All these sentences are true, so item 2 is checked.
Also, as a side note, be careful, do not confuse $\emptyset$ with $\{\emptyset\}$.
Best Answer
The word 'countable' is the same as 'in bijection with the natural numbers' or 'in bijection with the integers.' There are infinitely many integers, so it's "bigger" than finite. But it's also somehow the smallest infinity.
A common case where this might come up is with respect to open and closed sets. A finite union of closed sets is closed. But an infinite union of closed sets might not be closed. For example, if we consider the sets $I_n = [\frac{1}{n}, 1 - \frac{1}{n}]$, then each $I_n$ is closed. But $\cup_{n \in \mathbb{N}} I_n = (0,1)$, an open set.
With respect to your De Morgan's law question: It is a fundamental fact that $A = B \iff A^c = B^c$, and that $(A^c)^c = A$. So they complemented your De Morgan's law to get that statement.

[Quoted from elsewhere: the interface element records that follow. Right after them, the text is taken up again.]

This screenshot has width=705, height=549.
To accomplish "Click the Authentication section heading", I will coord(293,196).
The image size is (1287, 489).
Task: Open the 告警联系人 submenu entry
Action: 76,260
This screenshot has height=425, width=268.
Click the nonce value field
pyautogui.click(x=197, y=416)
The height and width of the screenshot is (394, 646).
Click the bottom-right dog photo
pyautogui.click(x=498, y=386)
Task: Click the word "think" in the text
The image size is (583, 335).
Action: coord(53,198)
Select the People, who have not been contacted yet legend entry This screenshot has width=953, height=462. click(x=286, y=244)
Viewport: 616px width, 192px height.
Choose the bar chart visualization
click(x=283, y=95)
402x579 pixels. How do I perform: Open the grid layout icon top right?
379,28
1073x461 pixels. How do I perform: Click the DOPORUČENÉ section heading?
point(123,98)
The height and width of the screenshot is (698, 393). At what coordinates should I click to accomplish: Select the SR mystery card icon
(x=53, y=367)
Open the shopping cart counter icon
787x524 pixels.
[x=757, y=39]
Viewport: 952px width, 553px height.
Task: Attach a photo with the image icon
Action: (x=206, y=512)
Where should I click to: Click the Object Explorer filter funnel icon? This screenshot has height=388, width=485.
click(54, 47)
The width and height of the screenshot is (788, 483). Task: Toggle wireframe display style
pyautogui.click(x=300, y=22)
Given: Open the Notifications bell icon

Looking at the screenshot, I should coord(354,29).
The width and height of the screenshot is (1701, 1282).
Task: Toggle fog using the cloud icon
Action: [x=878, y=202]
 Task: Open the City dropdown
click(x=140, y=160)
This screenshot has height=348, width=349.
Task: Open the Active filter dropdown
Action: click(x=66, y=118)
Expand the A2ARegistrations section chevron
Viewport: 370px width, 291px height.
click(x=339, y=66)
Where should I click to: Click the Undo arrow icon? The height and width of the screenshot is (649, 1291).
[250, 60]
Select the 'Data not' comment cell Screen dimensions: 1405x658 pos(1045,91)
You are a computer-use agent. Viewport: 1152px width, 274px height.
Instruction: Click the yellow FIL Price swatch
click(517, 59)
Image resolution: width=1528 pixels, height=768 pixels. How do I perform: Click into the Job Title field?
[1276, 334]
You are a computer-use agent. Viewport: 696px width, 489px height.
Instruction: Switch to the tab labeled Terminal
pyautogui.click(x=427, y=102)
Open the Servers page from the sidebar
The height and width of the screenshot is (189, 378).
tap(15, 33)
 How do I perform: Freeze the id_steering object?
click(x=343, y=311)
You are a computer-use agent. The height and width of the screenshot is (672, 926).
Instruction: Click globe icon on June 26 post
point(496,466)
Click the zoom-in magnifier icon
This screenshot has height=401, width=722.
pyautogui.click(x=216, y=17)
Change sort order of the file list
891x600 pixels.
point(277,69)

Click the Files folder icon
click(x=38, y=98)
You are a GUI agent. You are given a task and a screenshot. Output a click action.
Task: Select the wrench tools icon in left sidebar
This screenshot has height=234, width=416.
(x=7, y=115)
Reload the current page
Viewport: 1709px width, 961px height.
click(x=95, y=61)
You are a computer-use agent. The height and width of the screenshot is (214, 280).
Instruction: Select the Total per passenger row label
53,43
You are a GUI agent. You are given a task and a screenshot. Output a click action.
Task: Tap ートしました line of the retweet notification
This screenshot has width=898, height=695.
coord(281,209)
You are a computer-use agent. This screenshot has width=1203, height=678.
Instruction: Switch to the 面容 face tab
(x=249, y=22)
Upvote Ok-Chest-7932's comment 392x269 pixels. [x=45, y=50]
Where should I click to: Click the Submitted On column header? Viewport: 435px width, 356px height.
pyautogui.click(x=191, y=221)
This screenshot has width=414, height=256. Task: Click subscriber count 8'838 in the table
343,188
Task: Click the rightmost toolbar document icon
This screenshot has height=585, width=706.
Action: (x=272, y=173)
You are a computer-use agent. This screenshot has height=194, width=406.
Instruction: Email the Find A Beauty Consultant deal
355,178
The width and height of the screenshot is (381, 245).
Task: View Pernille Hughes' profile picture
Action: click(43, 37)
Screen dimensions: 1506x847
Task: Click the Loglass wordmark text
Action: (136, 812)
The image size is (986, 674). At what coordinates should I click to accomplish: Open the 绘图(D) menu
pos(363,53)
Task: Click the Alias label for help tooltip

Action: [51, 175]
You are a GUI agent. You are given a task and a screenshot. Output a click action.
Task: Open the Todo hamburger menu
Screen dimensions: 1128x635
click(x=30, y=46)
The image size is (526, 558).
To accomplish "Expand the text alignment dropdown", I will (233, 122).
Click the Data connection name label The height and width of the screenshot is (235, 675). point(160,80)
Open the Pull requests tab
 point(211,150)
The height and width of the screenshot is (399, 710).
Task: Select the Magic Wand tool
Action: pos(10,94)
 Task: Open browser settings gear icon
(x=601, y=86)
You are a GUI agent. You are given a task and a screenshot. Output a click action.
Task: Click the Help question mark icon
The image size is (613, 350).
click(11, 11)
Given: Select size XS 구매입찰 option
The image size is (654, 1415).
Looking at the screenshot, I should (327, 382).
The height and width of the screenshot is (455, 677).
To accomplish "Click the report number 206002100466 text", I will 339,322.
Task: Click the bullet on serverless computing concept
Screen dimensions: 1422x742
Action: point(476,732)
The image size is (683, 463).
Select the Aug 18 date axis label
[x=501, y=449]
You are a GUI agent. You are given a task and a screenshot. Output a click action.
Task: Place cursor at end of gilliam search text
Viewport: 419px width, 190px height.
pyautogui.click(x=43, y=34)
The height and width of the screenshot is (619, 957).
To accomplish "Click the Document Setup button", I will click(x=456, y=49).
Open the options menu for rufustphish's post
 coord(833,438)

Finally - algebras and sigma algebras are collections of sets. To be closed under finite intersections means that taking any number of finite intersections of elements of the algebra yields an element (another set) that is in the algebra. But maybe this isn't true for an infinite intersection, etc.